_Work required:_ Copy the text of these items exactly, leaving out the pictures.

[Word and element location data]
● ● ● ●

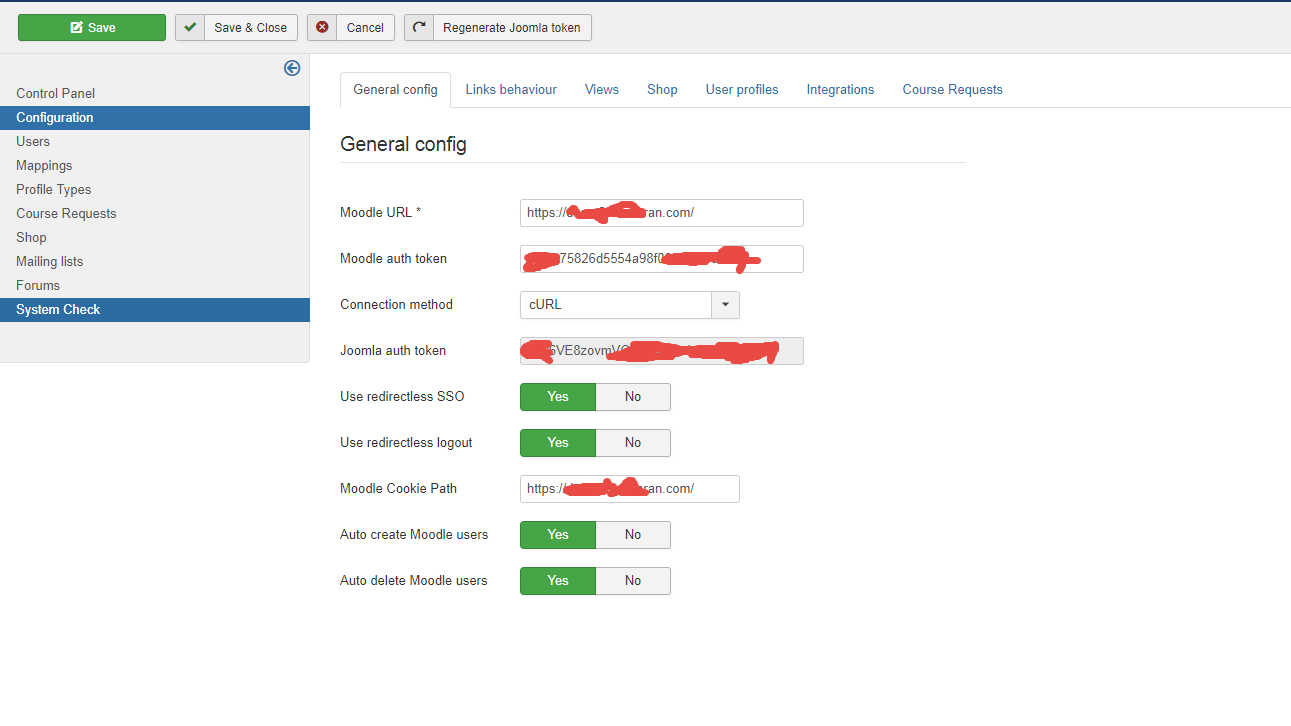Click the Save & Close checkmark icon
The height and width of the screenshot is (726, 1291).
click(190, 28)
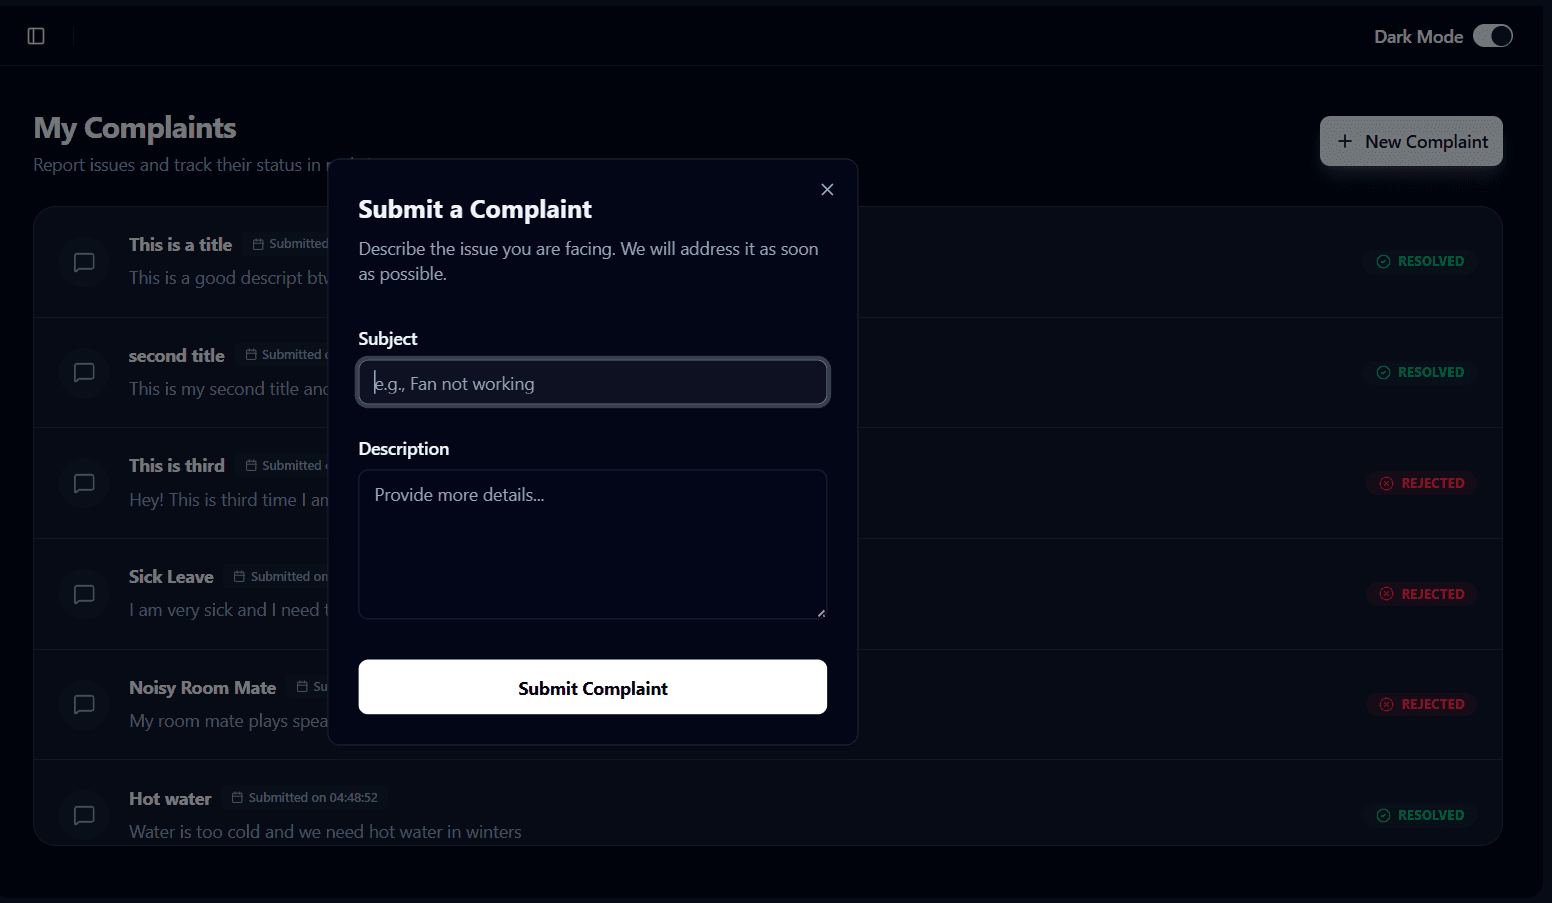This screenshot has width=1552, height=903.
Task: Switch off the Dark Mode toggle
Action: click(1492, 36)
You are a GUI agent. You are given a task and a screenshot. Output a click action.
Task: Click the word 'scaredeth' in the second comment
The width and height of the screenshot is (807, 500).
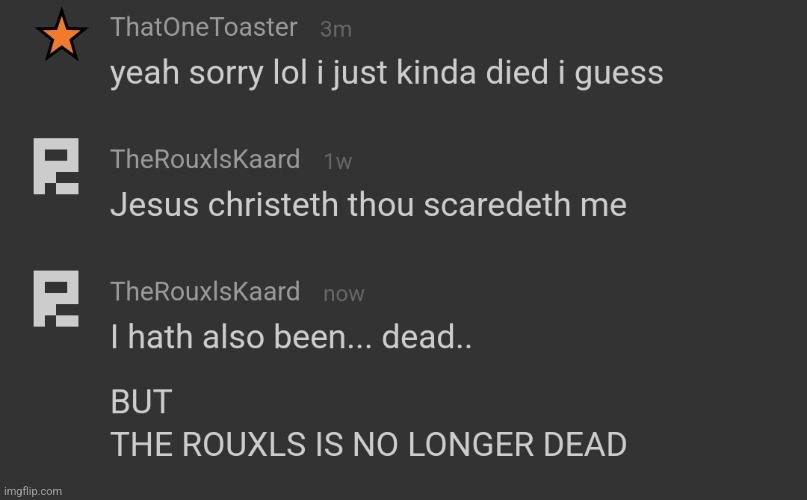click(497, 204)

● ● ● ●

_Response to the task:_
Click the Save & Close checkmark icon
The height and width of the screenshot is (726, 1291).
click(190, 28)
This screenshot has width=1552, height=903.
Task: Switch off the Dark Mode toggle
Action: click(1492, 36)
You are a GUI agent. You are given a task and a screenshot. Output a click action.
Task: Click the word 'scaredeth' in the second comment
The width and height of the screenshot is (807, 500).
click(497, 204)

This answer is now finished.